At a buddy’s house recently, I played a cooperative board game. In Vanguard of War, each player controls a character defending a church from an army of demons. Many games of this ilk have been produced recently – Pandemic and Ghost Stories are among the most popular.
But my impression is that these games are best with a single player. You’re attempting to solve a (typically randomized) puzzle created by the designer. Maybe you’re the sort of person who enjoyed doing math homework with friends – if so, this type of game would probably be fun to play with a team.
Perhaps it’s a failure of my own education that I rarely worked through chemistry or physics problems in groups. After all, few really big puzzles are solved alone. To the best of my knowledge, no tech company of one is going to stop climate change or start a colony on Mars.
But something I look for in games – in any group project, really – is for the identity of the participants to matter. There’s an increasing awareness that people from different backgrounds will often come up with different approaches to even highly technical problems. A world in which only white males hold management positions at tech companies doesn’t just produce economic and social inequality – it also makes crappier technologies.
Some cooperative games have an element of this. I played The Mind recently, in which players are dealt random cards from a numbered deck of a hundred, and without communicating (other than wait times) are supposed to dole out their cards in ascending order. Any set of players should converge toward the game’s simple solution (waiting a constant duration per card number before tossing down your next), but it was still fun to play. I imagine that a kid could enjoy ten or more games, especially with different teammates. Will you reach a rhythm soon enough?
But in many of other cooperative games, the identities of the actual humans sitting around the table don’t matter. If you’re talking through decisions with your teammates, each player’s personality is subsumed by the game. In something like Vanguard of War, where each player is the primary controller of a single character, that game character’s personality matters more than your own.
And let’s say you play a game several times: with many cooperative board games, the way to maintain an interesting challenge as you improve is for your teammates to play worse. Otherwise the game becomes easier precisely when you need it to be more difficult. When a game is a pre-set puzzle, you and your friends can’t keep having fun by growing in experience together.
This is unfortunate, because I’d wanted to introduce cooperative games to my kids. Isn’t that what all parents want? For their kids to get along, to be the sort of friendly, helpful ally that people are happy to work with later on in life?
But then I realized that the best thing for me to do is simply change how I think about playing games. A two-player “competitive” game like Go or chess (or Hive, a recent household favorite) doesn’t need to seem adversarial.
In chess, each person is given an objective, and, yes, those objectives are mutually exclusive. But completing the objective isn’t really the point. The purpose of the game is to have fun solving puzzles, and the person you’re playing with creates the puzzles for you. The players in chess actually are cooperating, because they’re both setting aside reality in favor of an arbitrary set of rules that both follow for the duration of the game – and the game is only interesting if both players work together to create it. If anyone doesn’t follow the expected rules, it wrecks the puzzle.

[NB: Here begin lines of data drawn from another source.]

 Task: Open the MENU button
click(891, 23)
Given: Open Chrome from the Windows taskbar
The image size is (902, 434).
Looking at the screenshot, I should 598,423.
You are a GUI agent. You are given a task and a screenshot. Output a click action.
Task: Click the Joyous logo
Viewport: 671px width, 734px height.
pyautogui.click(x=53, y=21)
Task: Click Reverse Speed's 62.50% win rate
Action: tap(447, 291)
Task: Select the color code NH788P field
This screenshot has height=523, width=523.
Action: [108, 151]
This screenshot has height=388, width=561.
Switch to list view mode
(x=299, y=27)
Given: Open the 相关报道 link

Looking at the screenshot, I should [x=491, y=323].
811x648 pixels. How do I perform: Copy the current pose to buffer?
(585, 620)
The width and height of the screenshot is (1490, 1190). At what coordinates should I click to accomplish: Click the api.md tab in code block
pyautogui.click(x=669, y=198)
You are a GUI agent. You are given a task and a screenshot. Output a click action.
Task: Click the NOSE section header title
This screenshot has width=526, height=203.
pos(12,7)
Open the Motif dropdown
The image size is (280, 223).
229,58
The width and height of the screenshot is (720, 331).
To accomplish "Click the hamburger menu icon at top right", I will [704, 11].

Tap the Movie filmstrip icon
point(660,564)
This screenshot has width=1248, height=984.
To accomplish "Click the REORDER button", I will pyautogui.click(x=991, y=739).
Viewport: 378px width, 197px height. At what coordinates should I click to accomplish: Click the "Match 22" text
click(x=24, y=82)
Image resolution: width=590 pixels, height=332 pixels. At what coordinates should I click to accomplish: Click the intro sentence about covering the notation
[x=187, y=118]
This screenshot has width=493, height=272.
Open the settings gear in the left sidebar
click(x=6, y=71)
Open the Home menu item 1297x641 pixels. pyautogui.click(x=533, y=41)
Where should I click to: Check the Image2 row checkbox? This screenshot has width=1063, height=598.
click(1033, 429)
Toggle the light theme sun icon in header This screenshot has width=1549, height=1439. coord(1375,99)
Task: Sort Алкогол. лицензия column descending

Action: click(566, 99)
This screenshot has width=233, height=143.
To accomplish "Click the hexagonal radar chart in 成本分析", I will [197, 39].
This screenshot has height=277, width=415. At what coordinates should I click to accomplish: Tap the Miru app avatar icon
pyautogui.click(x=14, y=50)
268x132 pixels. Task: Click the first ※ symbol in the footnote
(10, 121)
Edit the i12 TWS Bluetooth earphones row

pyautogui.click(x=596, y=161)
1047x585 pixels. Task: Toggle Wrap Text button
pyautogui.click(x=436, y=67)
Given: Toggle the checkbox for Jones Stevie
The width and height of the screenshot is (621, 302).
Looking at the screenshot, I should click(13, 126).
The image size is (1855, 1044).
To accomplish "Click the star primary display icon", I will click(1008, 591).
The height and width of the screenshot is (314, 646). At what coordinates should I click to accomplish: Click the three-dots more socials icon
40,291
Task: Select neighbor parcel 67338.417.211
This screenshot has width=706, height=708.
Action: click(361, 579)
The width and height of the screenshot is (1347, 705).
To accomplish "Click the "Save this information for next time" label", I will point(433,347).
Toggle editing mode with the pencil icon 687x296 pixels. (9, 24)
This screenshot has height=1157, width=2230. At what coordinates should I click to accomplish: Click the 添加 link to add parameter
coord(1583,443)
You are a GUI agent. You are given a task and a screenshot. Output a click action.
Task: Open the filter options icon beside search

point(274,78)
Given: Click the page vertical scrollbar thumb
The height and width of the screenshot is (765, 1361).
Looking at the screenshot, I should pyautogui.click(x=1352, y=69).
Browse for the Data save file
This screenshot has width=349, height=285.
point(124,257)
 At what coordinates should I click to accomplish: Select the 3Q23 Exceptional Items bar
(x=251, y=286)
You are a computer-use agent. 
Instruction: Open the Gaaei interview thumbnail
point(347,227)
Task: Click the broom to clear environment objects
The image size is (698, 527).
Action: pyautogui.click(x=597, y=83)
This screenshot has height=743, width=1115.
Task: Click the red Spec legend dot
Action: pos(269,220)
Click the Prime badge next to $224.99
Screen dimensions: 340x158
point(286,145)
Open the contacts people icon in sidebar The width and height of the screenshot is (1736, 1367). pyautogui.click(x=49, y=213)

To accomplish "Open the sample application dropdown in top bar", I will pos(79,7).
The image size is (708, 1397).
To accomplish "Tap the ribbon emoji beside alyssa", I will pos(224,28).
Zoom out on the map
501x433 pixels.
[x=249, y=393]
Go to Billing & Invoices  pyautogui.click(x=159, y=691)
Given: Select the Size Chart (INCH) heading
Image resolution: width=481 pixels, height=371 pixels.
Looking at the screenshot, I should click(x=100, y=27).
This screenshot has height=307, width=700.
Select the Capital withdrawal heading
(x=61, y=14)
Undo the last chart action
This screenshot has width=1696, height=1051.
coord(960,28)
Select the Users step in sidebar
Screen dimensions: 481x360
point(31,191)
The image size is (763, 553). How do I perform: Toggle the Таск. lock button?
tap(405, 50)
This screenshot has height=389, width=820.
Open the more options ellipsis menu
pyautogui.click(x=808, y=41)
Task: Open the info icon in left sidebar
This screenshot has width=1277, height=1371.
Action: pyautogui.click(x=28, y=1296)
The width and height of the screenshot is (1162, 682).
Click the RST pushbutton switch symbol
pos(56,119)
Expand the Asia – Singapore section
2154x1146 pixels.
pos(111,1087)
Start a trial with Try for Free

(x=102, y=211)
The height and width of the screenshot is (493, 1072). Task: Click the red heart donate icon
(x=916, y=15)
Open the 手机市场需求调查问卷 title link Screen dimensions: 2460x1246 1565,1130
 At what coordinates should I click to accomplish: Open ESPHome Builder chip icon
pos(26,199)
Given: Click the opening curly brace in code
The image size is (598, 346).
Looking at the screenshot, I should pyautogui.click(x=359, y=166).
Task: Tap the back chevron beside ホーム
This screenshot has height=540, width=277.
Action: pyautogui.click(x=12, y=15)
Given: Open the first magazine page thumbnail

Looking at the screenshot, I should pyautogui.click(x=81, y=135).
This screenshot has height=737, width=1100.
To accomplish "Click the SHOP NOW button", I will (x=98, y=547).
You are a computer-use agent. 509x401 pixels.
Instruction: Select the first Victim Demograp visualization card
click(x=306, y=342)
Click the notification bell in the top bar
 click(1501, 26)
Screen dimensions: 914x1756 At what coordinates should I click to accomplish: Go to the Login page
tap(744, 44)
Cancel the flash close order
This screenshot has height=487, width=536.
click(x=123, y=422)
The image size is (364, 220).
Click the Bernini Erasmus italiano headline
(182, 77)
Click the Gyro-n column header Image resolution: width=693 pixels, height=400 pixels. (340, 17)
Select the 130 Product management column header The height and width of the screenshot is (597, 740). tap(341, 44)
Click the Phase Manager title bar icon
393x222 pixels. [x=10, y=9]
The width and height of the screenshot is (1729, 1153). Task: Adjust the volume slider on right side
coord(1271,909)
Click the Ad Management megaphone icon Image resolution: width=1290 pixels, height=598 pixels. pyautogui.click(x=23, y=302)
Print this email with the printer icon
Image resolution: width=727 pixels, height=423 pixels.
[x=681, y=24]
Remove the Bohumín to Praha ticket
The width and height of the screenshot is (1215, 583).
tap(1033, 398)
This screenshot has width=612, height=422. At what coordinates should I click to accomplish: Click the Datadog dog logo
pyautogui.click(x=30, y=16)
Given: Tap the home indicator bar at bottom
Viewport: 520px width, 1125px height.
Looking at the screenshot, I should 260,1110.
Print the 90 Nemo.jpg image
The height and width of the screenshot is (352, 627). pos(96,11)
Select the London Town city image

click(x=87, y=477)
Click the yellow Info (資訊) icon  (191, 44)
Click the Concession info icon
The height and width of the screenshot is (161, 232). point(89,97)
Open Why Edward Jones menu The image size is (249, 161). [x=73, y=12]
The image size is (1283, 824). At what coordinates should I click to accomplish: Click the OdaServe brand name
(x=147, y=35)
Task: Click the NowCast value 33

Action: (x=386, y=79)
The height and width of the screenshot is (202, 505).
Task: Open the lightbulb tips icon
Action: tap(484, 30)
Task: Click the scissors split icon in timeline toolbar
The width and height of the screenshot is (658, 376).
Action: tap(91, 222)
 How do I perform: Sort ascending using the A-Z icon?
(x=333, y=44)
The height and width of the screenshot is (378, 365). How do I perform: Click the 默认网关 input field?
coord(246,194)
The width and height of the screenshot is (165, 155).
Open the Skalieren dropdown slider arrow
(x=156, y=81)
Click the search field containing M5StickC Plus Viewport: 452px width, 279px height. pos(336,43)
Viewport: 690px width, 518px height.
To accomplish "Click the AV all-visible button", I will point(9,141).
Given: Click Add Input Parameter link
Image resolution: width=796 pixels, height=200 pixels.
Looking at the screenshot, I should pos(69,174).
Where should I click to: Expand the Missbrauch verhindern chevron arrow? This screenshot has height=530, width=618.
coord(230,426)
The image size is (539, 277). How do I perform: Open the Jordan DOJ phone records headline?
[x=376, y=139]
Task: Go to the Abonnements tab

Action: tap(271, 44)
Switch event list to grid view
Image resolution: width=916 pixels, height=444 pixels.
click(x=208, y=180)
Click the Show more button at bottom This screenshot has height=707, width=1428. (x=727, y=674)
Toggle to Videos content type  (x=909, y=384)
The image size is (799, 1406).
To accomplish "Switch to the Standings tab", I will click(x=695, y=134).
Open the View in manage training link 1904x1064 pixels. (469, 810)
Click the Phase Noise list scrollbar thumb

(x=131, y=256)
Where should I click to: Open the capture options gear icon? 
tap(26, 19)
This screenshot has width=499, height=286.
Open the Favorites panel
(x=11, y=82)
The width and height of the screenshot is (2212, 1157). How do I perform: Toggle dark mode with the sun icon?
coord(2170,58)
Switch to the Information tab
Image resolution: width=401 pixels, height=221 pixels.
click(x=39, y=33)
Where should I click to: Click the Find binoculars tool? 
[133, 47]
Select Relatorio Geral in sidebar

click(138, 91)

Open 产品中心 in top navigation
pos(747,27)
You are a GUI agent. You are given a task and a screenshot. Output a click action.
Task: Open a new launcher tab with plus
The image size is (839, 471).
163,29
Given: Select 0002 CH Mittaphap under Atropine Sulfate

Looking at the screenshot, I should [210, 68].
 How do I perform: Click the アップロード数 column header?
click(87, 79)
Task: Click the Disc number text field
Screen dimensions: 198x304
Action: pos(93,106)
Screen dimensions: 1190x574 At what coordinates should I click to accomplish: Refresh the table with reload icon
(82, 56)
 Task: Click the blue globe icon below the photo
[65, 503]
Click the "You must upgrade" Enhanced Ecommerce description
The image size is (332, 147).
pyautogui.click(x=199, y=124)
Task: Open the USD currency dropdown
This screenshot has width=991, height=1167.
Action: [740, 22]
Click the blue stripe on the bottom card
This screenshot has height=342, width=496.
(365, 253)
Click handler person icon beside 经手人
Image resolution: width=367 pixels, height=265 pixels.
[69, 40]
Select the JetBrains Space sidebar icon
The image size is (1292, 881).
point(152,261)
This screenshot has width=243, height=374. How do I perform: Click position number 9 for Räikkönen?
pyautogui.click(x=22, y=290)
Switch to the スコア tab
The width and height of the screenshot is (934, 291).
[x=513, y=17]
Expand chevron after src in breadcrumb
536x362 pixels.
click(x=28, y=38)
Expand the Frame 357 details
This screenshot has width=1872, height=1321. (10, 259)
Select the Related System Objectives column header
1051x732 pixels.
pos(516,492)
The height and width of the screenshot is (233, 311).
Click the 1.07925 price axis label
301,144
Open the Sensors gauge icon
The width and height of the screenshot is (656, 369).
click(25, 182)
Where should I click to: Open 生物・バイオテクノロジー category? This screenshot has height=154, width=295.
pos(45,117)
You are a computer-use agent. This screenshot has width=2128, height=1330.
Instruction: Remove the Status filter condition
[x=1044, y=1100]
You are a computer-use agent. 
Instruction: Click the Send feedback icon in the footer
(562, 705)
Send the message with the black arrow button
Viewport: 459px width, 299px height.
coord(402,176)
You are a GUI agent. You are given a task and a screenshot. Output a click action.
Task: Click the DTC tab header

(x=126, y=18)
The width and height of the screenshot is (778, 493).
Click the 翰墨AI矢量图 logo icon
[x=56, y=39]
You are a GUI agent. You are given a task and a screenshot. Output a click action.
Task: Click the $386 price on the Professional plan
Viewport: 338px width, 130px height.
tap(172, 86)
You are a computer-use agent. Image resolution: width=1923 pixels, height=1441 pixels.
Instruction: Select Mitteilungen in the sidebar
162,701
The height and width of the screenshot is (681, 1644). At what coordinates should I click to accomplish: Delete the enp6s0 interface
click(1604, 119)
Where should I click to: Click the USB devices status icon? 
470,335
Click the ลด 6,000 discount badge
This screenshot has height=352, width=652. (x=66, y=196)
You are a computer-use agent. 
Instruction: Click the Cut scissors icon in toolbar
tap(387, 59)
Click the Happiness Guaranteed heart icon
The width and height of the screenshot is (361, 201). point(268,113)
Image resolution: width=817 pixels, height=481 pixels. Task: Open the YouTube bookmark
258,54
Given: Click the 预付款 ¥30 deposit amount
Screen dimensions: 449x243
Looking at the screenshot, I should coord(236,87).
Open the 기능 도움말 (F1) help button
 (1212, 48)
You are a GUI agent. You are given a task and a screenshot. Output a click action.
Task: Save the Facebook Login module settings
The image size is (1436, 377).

Part of what makes “competitive” games interesting is that both players are striving to win – to capture the king, control the most territory, what have you. A human consciousness is manipulating the puzzle that you’re trying to solve in real time. Of course, this works best when both players have a fair chance of completing their objectives, which is a reason why I like Go better than chess. There’s a built-in mechanism to accommodate less-experienced players. And until the players have “solved” the game (like knowing the exact best strategy in tic-tac-toe or checkers), they’ll continue to have a fun challenge as they grow in experience together.
So I shouldn’t have been worried about introducing competitive games to my children. I just needed to change the way I think about them. If only I’d paid more attention to ecologist Mark Bekoff!
Bekoff has studied play for years. In The Emotional Lives of Animals, he writes:
I was surprised to learn that [dogs’] bows are used not only right at the beginning of play to tell another dog “I want to play with you,” but also right before biting, accompanied by rapid side-to-side head shaking, as if to say, “I’m going to bite you hard but it’s still in play.” Bows are also used right after vigorous biting, as if to say, “I’m sorry I just bit you so hard, but it was play.” Bows serve as punctuation, an exclamation point, to call attention to what the dog wants.
Infant dogs and their wild relatives learn how to play fairly using play markers such as the bow, and their response to play bows seems to be innate. Pigs use play markers such as bouncy running and head twisting to communicate their intentions to play. Jessica Flack and her colleagues discovered that juvenile chimpanzees will increase the use of signals to prevent the termination of play by the mothers of their younger play partners. Researchers who study the activity always note that play is highly cooperative. I can’t stress enough how important it is that play is carefully negotiated, that it is fine-tuned on the run so that the play mood is maintained. There are social rules that must be followed.
Just the other day, my kid asked if we could play a game of “chest.” I momentarily demurred. But now that I’ve had time to reflect, I know – I don’t want to play against her, but I will happily play many games of chess with her.